Assignment
Replicate the data exactly, every line included.

Extracted information
'''

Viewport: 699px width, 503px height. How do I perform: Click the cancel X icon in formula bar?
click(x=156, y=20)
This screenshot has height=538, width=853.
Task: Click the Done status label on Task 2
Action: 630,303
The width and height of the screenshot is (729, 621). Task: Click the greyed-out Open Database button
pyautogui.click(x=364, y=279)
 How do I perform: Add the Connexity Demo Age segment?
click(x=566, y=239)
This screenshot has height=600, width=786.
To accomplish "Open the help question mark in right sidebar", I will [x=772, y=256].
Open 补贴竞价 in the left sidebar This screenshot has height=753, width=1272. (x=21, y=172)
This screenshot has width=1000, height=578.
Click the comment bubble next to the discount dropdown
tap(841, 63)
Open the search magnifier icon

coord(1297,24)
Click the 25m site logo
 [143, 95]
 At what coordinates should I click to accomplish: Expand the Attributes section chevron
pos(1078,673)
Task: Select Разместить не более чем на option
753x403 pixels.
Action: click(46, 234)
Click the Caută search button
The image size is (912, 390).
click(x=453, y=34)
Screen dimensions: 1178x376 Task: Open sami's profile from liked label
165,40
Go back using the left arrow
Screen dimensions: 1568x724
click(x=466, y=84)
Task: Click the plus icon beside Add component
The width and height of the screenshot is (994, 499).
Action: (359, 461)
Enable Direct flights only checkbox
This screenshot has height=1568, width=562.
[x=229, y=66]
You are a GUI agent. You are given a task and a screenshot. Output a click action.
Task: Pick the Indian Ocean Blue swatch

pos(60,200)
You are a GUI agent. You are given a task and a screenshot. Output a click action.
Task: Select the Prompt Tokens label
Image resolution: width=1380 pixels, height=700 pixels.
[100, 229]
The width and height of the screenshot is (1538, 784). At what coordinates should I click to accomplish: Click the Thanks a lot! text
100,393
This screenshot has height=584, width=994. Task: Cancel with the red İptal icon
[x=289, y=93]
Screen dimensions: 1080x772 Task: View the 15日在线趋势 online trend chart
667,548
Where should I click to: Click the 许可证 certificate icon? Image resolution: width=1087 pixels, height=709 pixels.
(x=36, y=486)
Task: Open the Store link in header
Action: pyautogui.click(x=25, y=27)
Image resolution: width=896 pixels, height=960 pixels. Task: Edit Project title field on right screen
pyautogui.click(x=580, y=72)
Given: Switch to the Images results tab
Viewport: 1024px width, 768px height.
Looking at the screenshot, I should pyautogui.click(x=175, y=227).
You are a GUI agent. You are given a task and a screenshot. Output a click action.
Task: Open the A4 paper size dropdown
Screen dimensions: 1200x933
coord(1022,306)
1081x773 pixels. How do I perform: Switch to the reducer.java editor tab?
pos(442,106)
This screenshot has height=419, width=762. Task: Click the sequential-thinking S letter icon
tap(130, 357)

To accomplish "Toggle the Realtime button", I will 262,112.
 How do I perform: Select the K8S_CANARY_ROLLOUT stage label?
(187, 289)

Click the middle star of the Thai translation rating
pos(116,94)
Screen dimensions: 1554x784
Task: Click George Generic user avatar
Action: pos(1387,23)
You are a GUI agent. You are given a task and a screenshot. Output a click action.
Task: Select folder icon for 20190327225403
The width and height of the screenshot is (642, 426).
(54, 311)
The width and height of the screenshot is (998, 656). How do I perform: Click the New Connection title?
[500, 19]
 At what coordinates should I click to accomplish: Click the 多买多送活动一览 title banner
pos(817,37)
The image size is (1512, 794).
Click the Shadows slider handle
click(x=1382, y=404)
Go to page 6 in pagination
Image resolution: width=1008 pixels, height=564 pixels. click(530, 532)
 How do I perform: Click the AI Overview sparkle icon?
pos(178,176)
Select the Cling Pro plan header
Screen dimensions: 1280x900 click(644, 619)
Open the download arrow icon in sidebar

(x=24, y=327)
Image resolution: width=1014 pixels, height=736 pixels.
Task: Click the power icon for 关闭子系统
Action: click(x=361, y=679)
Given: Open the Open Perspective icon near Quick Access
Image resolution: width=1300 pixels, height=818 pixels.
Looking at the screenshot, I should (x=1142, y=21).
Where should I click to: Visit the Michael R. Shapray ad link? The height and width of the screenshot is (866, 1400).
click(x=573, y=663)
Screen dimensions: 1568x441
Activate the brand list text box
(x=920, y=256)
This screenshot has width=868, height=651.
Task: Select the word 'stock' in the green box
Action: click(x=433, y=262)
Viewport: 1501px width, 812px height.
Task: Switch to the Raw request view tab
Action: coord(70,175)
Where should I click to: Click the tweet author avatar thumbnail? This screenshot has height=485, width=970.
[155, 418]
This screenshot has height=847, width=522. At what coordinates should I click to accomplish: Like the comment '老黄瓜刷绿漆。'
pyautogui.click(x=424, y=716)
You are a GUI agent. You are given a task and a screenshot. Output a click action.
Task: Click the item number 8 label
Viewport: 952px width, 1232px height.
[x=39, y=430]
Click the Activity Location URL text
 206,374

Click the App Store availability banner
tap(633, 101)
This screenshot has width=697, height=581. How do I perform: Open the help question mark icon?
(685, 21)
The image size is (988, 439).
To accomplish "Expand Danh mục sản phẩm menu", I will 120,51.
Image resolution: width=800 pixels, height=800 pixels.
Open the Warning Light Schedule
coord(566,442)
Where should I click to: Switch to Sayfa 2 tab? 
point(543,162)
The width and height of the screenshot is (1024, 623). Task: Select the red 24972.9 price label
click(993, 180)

'''

Answer section
Viewport: 699px width, 503px height. How do I perform: Click the cancel X icon in formula bar?
click(x=156, y=20)
This screenshot has height=538, width=853.
Task: Click the Done status label on Task 2
Action: 630,303
The width and height of the screenshot is (729, 621). Task: Click the greyed-out Open Database button
pyautogui.click(x=364, y=279)
 How do I perform: Add the Connexity Demo Age segment?
click(x=566, y=239)
This screenshot has height=600, width=786.
To accomplish "Open the help question mark in right sidebar", I will [x=772, y=256].
Open 补贴竞价 in the left sidebar This screenshot has height=753, width=1272. (x=21, y=172)
This screenshot has width=1000, height=578.
Click the comment bubble next to the discount dropdown
tap(841, 63)
Open the search magnifier icon

coord(1297,24)
Click the 25m site logo
 [143, 95]
 At what coordinates should I click to accomplish: Expand the Attributes section chevron
pos(1078,673)
Task: Select Разместить не более чем на option
753x403 pixels.
Action: click(46, 234)
Click the Caută search button
The image size is (912, 390).
click(x=453, y=34)
Screen dimensions: 1178x376 Task: Open sami's profile from liked label
165,40
Go back using the left arrow
Screen dimensions: 1568x724
click(x=466, y=84)
Task: Click the plus icon beside Add component
The width and height of the screenshot is (994, 499).
Action: (359, 461)
Enable Direct flights only checkbox
This screenshot has height=1568, width=562.
[x=229, y=66]
You are a GUI agent. You are given a task and a screenshot. Output a click action.
Task: Pick the Indian Ocean Blue swatch

pos(60,200)
You are a GUI agent. You are given a task and a screenshot. Output a click action.
Task: Select the Prompt Tokens label
Image resolution: width=1380 pixels, height=700 pixels.
[100, 229]
The width and height of the screenshot is (1538, 784). At what coordinates should I click to accomplish: Click the Thanks a lot! text
100,393
This screenshot has height=584, width=994. Task: Cancel with the red İptal icon
[x=289, y=93]
Screen dimensions: 1080x772 Task: View the 15日在线趋势 online trend chart
667,548
Where should I click to: Click the 许可证 certificate icon? Image resolution: width=1087 pixels, height=709 pixels.
(x=36, y=486)
Task: Open the Store link in header
Action: pyautogui.click(x=25, y=27)
Image resolution: width=896 pixels, height=960 pixels. Task: Edit Project title field on right screen
pyautogui.click(x=580, y=72)
Given: Switch to the Images results tab
Viewport: 1024px width, 768px height.
Looking at the screenshot, I should pyautogui.click(x=175, y=227).
You are a GUI agent. You are given a task and a screenshot. Output a click action.
Task: Open the A4 paper size dropdown
Screen dimensions: 1200x933
coord(1022,306)
1081x773 pixels. How do I perform: Switch to the reducer.java editor tab?
pos(442,106)
This screenshot has height=419, width=762. Task: Click the sequential-thinking S letter icon
tap(130, 357)

To accomplish "Toggle the Realtime button", I will 262,112.
 How do I perform: Select the K8S_CANARY_ROLLOUT stage label?
(187, 289)

Click the middle star of the Thai translation rating
pos(116,94)
Screen dimensions: 1554x784
Task: Click George Generic user avatar
Action: pos(1387,23)
You are a GUI agent. You are given a task and a screenshot. Output a click action.
Task: Select folder icon for 20190327225403
The width and height of the screenshot is (642, 426).
(54, 311)
The width and height of the screenshot is (998, 656). How do I perform: Click the New Connection title?
[500, 19]
 At what coordinates should I click to accomplish: Click the 多买多送活动一览 title banner
pos(817,37)
The image size is (1512, 794).
Click the Shadows slider handle
click(x=1382, y=404)
Go to page 6 in pagination
Image resolution: width=1008 pixels, height=564 pixels. click(530, 532)
 How do I perform: Click the AI Overview sparkle icon?
pos(178,176)
Select the Cling Pro plan header
Screen dimensions: 1280x900 click(644, 619)
Open the download arrow icon in sidebar

(x=24, y=327)
Image resolution: width=1014 pixels, height=736 pixels.
Task: Click the power icon for 关闭子系统
Action: click(x=361, y=679)
Given: Open the Open Perspective icon near Quick Access
Image resolution: width=1300 pixels, height=818 pixels.
Looking at the screenshot, I should (x=1142, y=21).
Where should I click to: Visit the Michael R. Shapray ad link? The height and width of the screenshot is (866, 1400).
click(x=573, y=663)
Screen dimensions: 1568x441
Activate the brand list text box
(x=920, y=256)
This screenshot has width=868, height=651.
Task: Select the word 'stock' in the green box
Action: click(x=433, y=262)
Viewport: 1501px width, 812px height.
Task: Switch to the Raw request view tab
Action: coord(70,175)
Where should I click to: Click the tweet author avatar thumbnail? This screenshot has height=485, width=970.
[155, 418]
This screenshot has height=847, width=522. At what coordinates should I click to accomplish: Like the comment '老黄瓜刷绿漆。'
pyautogui.click(x=424, y=716)
You are a GUI agent. You are given a task and a screenshot. Output a click action.
Task: Click the item number 8 label
Viewport: 952px width, 1232px height.
[x=39, y=430]
Click the Activity Location URL text
 206,374

Click the App Store availability banner
tap(633, 101)
This screenshot has width=697, height=581. How do I perform: Open the help question mark icon?
(685, 21)
The image size is (988, 439).
To accomplish "Expand Danh mục sản phẩm menu", I will 120,51.
Image resolution: width=800 pixels, height=800 pixels.
Open the Warning Light Schedule
coord(566,442)
Where should I click to: Switch to Sayfa 2 tab? 
point(543,162)
The width and height of the screenshot is (1024, 623). Task: Select the red 24972.9 price label
click(993, 180)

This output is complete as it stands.